Link To RPubs

Link To Posit.Cloud

HW Instructions

Students should create a separate R markdown file that includes the necessary code and graphics to answer each question. The R markdown file should be submitted as well as a knitted version in either Word or HTML. Although the homeworks are designed to offer students a jumping off point when it comes to coding, students are expected to utilize the discussions and R examples used in the live sessions.

For problems that include making graphics or performing analysis, students should be sure to articulate their answers in writing unless explicitly told not to. That is, if you provide a figure or table of results then it is expected that commentary will also be provided.

Exercise 1: Conceptual Questions

A. Bootstrap Random Sample

Briefly explain what a bootstrap random sample is.

B. Bootstrap Confidence Intervals

What major problems does the method of bootstrap confidence intervals solve? This can be a general discussion or a specific discussion about regression.

C. Ensemble vs. Bagged Prediction

Briefly explain what the key difference is between an ensemble prediction and a bagged prediction.

Answer for Exercise 1:

A.

A bootstrap random sample involves randomly selecting data points from a dataset, with replacement, to create a sample of the same size as the original dataset. This method allows for estimating the variability of a statistic.

B.

Bootstrap confidence intervals address challenges such as the assumption of normality and the complexity of deriving exact sampling distributions, especially in complex statistics or small sample sizes. In regression, they allow for robust confidence interval estimation without relying on traditional assumptions about the error distribution.

C.

The key difference between ensemble prediction and bagged prediction is their approach to model variance reduction. Ensemble prediction combines different model types to reduce error, while bagged prediction uses variations of a single model type, like multiple decision trees in random forests, to achieve a similar goal. Bagging involves generating multiple versions of a predictor and using these to get an aggregated prediction.

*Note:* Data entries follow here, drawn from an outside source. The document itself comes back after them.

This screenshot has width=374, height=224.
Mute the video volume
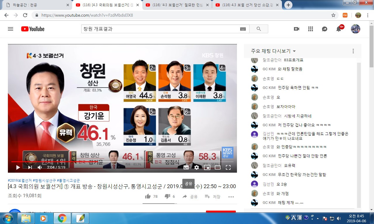click(x=40, y=167)
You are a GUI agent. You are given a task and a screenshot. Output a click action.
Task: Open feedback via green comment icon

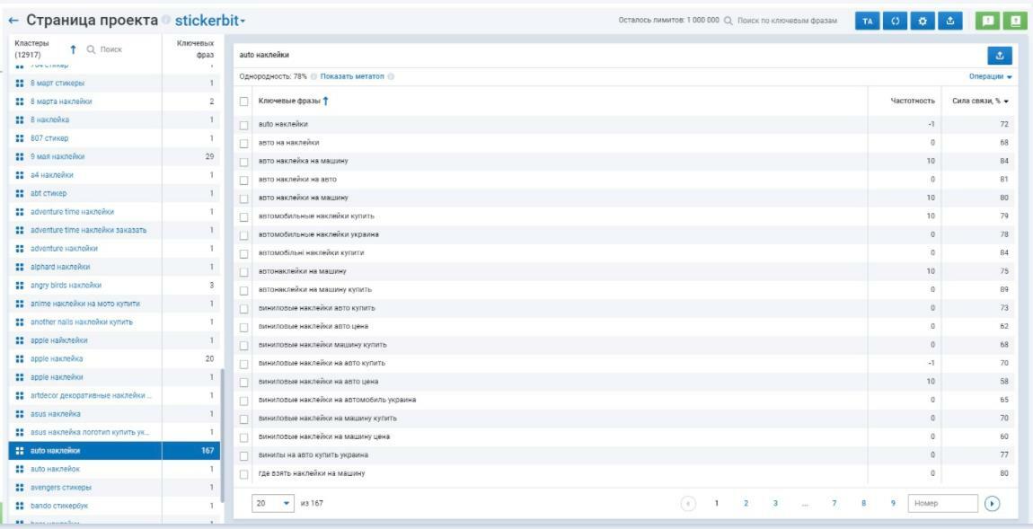click(988, 17)
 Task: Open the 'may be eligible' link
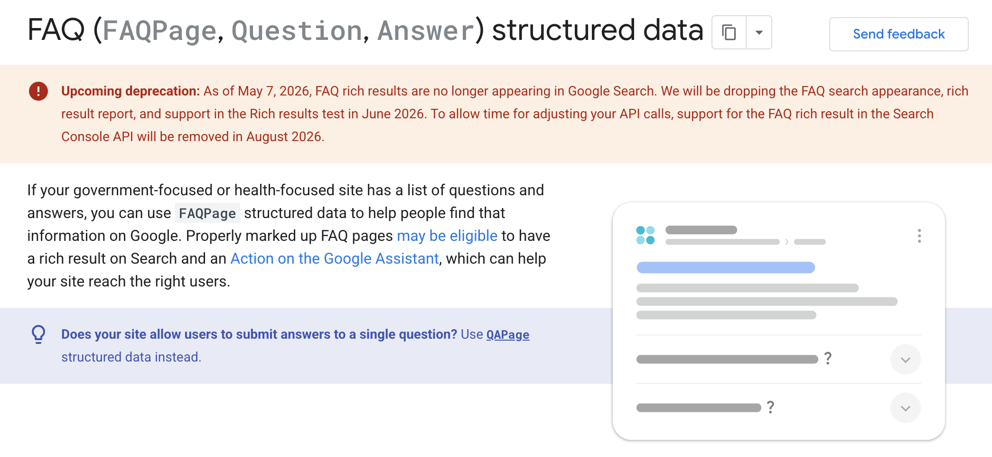pyautogui.click(x=447, y=236)
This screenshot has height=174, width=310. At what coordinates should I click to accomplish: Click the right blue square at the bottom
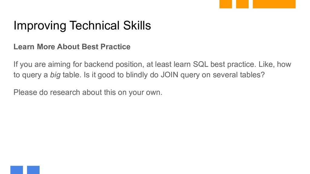33,170
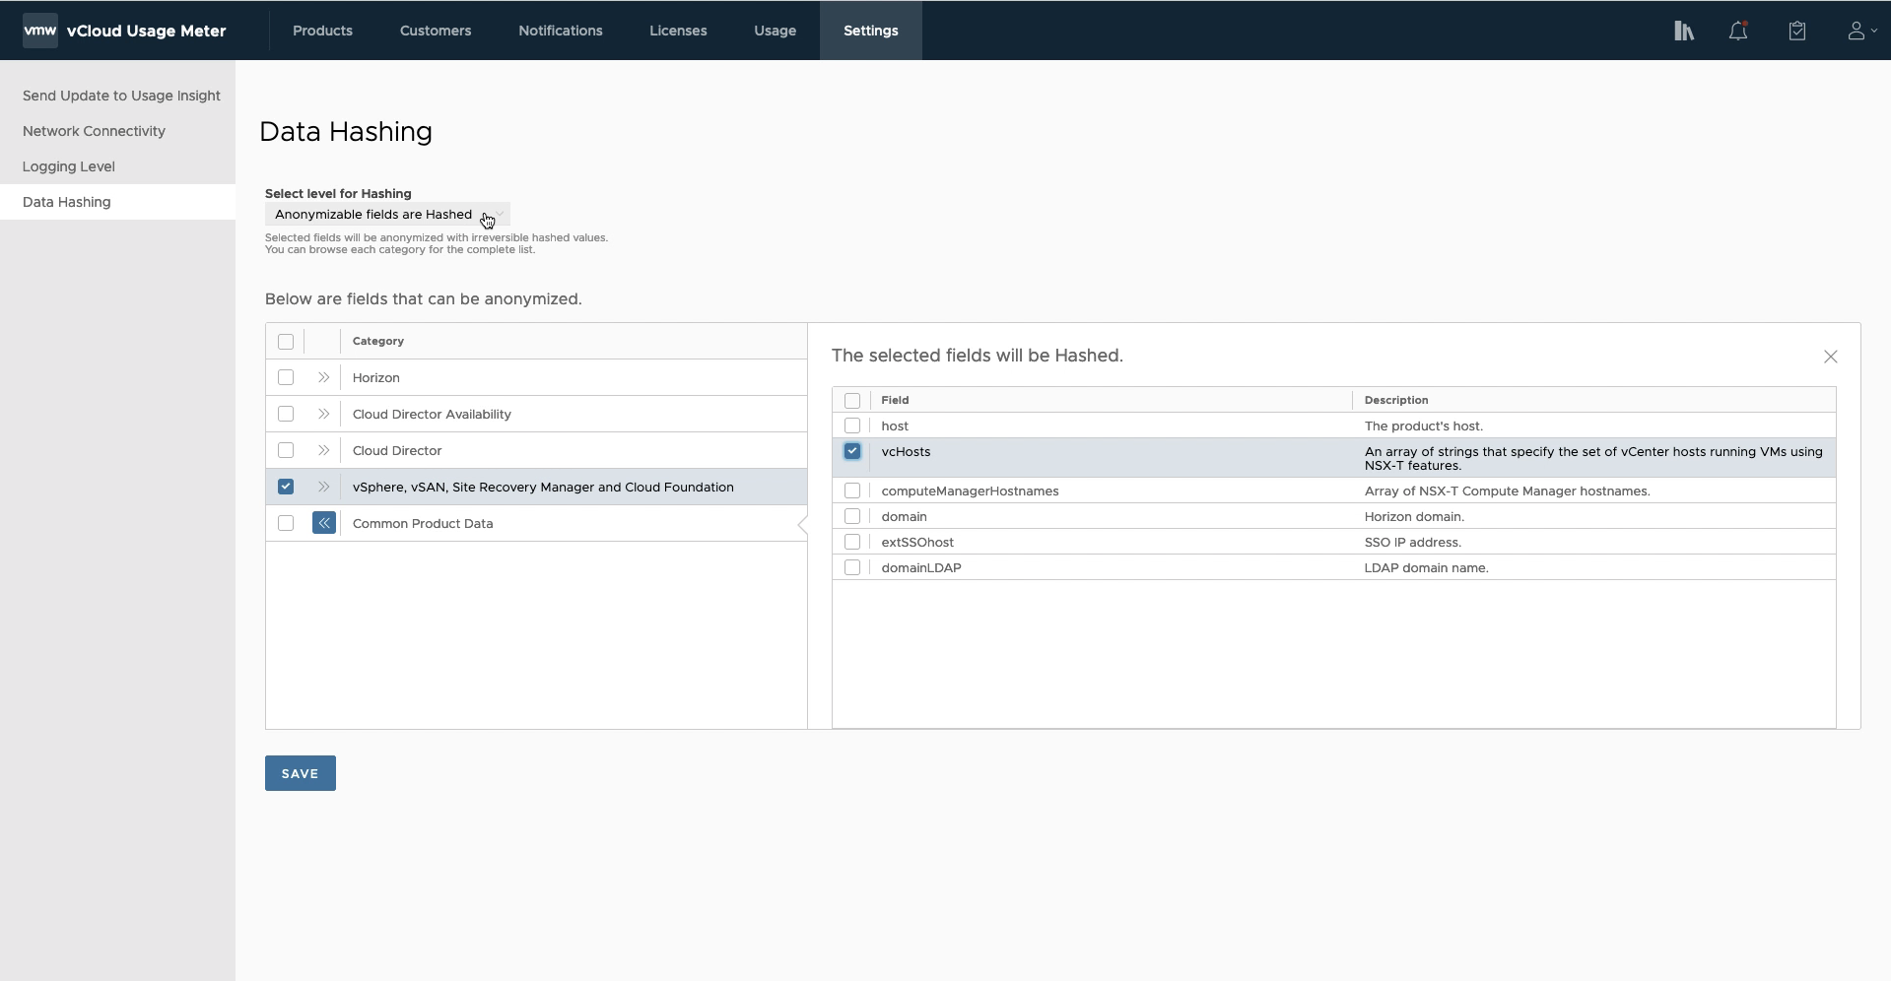
Task: Click the clipboard tasks icon
Action: [x=1796, y=31]
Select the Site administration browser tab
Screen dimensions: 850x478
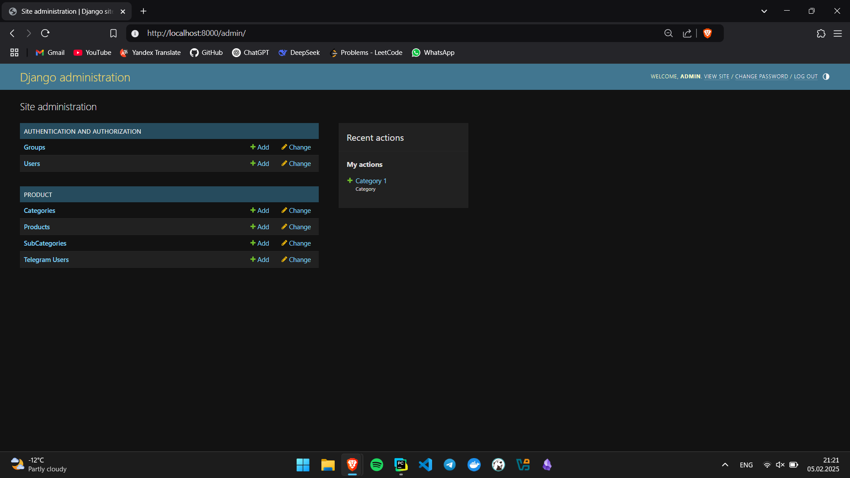pos(66,11)
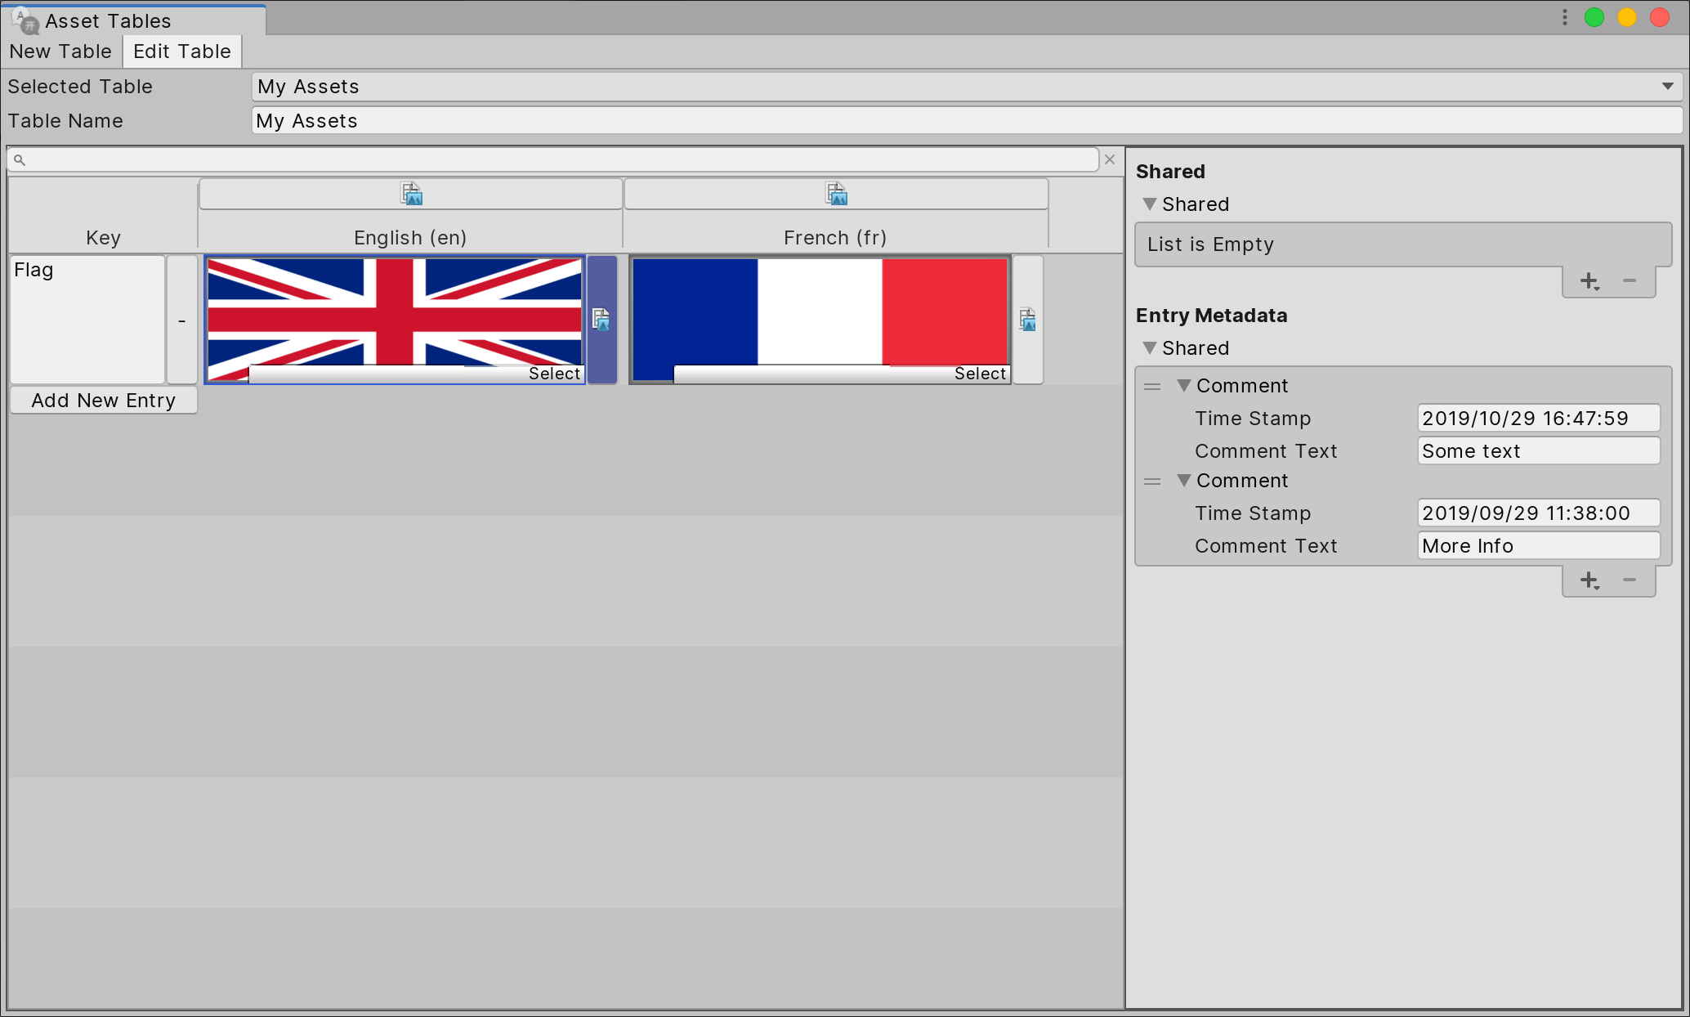Collapse the first Comment foldout
Image resolution: width=1690 pixels, height=1017 pixels.
tap(1183, 386)
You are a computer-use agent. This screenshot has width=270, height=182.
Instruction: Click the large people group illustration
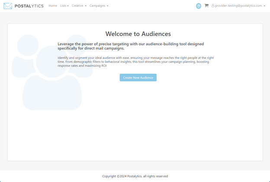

Exercise 2: Estimating Percentiles

Consider the following diamond data set, which has as one of its variables the price of the diamond.

Histogram Summary The histogram displays a right-skewed distribution of 500 sampled diamond prices, where a majority fall below $5,000, suggesting a market concentration in more affordable diamonds. The distribution extends up to around $20,000, with sparse higher-priced diamonds possibly indicating outliers. The analysis reveals a 90th percentile price of $9,706.60, under which 90% of the sampled prices fall, indicating a threshold for the top 10% of diamonds by price. Bootstrap resampling calculates a 95% confidence interval for this percentile, ranging from $8,640.70 to $10,727.10, offering a statistically robust estimate of where the true 90th percentile lies within the broader population.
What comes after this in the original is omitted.